WHAT IS BEING ASKED
Set out each line of the material below as a numbered list, leaving out the blank lines.

-------- INFORMATION SUPPLIED

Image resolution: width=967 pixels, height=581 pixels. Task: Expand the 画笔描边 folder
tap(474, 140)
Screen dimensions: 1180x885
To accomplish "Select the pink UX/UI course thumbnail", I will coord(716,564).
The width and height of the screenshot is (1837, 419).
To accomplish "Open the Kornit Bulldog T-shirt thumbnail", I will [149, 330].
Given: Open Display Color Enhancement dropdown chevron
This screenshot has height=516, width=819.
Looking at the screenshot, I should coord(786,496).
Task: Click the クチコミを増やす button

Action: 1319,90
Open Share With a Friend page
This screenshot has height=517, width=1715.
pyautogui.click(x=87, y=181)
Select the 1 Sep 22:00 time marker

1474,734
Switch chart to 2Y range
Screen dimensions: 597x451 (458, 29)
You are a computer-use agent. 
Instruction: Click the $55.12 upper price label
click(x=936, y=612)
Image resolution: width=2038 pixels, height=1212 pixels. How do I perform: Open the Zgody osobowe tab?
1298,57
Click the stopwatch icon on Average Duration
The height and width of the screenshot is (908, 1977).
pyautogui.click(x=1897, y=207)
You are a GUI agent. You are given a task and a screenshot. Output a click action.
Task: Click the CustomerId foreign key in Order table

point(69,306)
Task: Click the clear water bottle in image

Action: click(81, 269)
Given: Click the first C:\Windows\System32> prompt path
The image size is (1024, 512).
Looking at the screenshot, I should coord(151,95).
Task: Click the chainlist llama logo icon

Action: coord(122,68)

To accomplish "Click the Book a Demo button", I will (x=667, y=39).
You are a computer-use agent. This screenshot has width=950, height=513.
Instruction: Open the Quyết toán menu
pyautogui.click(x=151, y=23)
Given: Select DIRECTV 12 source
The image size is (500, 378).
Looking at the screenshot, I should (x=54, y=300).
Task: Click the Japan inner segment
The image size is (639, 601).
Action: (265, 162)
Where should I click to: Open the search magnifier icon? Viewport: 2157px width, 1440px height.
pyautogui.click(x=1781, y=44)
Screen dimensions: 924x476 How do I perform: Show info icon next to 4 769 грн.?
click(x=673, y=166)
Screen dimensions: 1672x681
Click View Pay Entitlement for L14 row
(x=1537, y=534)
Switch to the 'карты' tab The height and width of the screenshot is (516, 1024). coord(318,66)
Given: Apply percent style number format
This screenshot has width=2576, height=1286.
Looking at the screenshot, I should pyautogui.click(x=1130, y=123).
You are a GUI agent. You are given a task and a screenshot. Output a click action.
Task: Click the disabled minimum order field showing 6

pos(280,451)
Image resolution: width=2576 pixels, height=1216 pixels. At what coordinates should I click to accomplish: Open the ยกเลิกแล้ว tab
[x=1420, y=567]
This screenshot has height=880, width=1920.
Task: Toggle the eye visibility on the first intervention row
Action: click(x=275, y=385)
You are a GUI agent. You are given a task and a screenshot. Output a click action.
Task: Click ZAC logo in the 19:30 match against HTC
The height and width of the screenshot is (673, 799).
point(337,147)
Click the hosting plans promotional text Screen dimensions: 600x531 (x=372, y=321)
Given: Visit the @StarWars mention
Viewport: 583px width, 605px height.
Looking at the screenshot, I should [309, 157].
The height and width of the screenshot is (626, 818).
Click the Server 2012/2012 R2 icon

----------------

CORRECT RESULT
1. Image resolution: width=967 pixels, height=581 pixels. Task: Expand the 画笔描边 folder
2. tap(474, 140)
3. Screen dimensions: 1180x885
4. To accomplish "Select the pink UX/UI course thumbnail", I will coord(716,564).
5. The width and height of the screenshot is (1837, 419).
6. To accomplish "Open the Kornit Bulldog T-shirt thumbnail", I will [149, 330].
7. Given: Open Display Color Enhancement dropdown chevron
8. This screenshot has height=516, width=819.
9. Looking at the screenshot, I should coord(786,496).
10. Task: Click the クチコミを増やす button
11. Action: 1319,90
12. Open Share With a Friend page
13. This screenshot has height=517, width=1715.
14. pyautogui.click(x=87, y=181)
15. Select the 1 Sep 22:00 time marker
16. 1474,734
17. Switch chart to 2Y range
18. Screen dimensions: 597x451 (458, 29)
19. You are a computer-use agent. 
20. Instruction: Click the $55.12 upper price label
21. click(x=936, y=612)
22. Image resolution: width=2038 pixels, height=1212 pixels. How do I perform: Open the Zgody osobowe tab?
23. 1298,57
24. Click the stopwatch icon on Average Duration
25. The height and width of the screenshot is (908, 1977).
26. pyautogui.click(x=1897, y=207)
27. You are a GUI agent. You are given a task and a screenshot. Output a click action.
28. Task: Click the CustomerId foreign key in Order table
29. point(69,306)
30. Task: Click the clear water bottle in image
31. Action: click(81, 269)
32. Given: Click the first C:\Windows\System32> prompt path
33. The image size is (1024, 512).
34. Looking at the screenshot, I should coord(151,95).
35. Task: Click the chainlist llama logo icon
36. Action: coord(122,68)
37. To accomplish "Click the Book a Demo button", I will (x=667, y=39).
38. You are a computer-use agent. This screenshot has width=950, height=513.
39. Instruction: Open the Quyết toán menu
40. pyautogui.click(x=151, y=23)
41. Given: Select DIRECTV 12 source
42. The image size is (500, 378).
43. Looking at the screenshot, I should (x=54, y=300).
44. Task: Click the Japan inner segment
45. The image size is (639, 601).
46. Action: (265, 162)
47. Where should I click to: Open the search magnifier icon? Viewport: 2157px width, 1440px height.
48. pyautogui.click(x=1781, y=44)
49. Screen dimensions: 924x476 How do I perform: Show info icon next to 4 769 грн.?
50. click(x=673, y=166)
51. Screen dimensions: 1672x681
52. Click View Pay Entitlement for L14 row
53. (x=1537, y=534)
54. Switch to the 'карты' tab The height and width of the screenshot is (516, 1024). coord(318,66)
55. Given: Apply percent style number format
56. This screenshot has width=2576, height=1286.
57. Looking at the screenshot, I should pyautogui.click(x=1130, y=123).
58. You are a GUI agent. You are given a task and a screenshot. Output a click action.
59. Task: Click the disabled minimum order field showing 6
60. pos(280,451)
61. Image resolution: width=2576 pixels, height=1216 pixels. At what coordinates should I click to accomplish: Open the ยกเลิกแล้ว tab
62. [x=1420, y=567]
63. This screenshot has height=880, width=1920.
64. Task: Toggle the eye visibility on the first intervention row
65. Action: click(x=275, y=385)
66. You are a GUI agent. You are given a task and a screenshot. Output a click action.
67. Task: Click ZAC logo in the 19:30 match against HTC
68. The height and width of the screenshot is (673, 799).
69. point(337,147)
70. Click the hosting plans promotional text Screen dimensions: 600x531 (x=372, y=321)
71. Given: Visit the @StarWars mention
72. Viewport: 583px width, 605px height.
73. Looking at the screenshot, I should [309, 157].
74. The height and width of the screenshot is (626, 818).
75. Click the Server 2012/2012 R2 icon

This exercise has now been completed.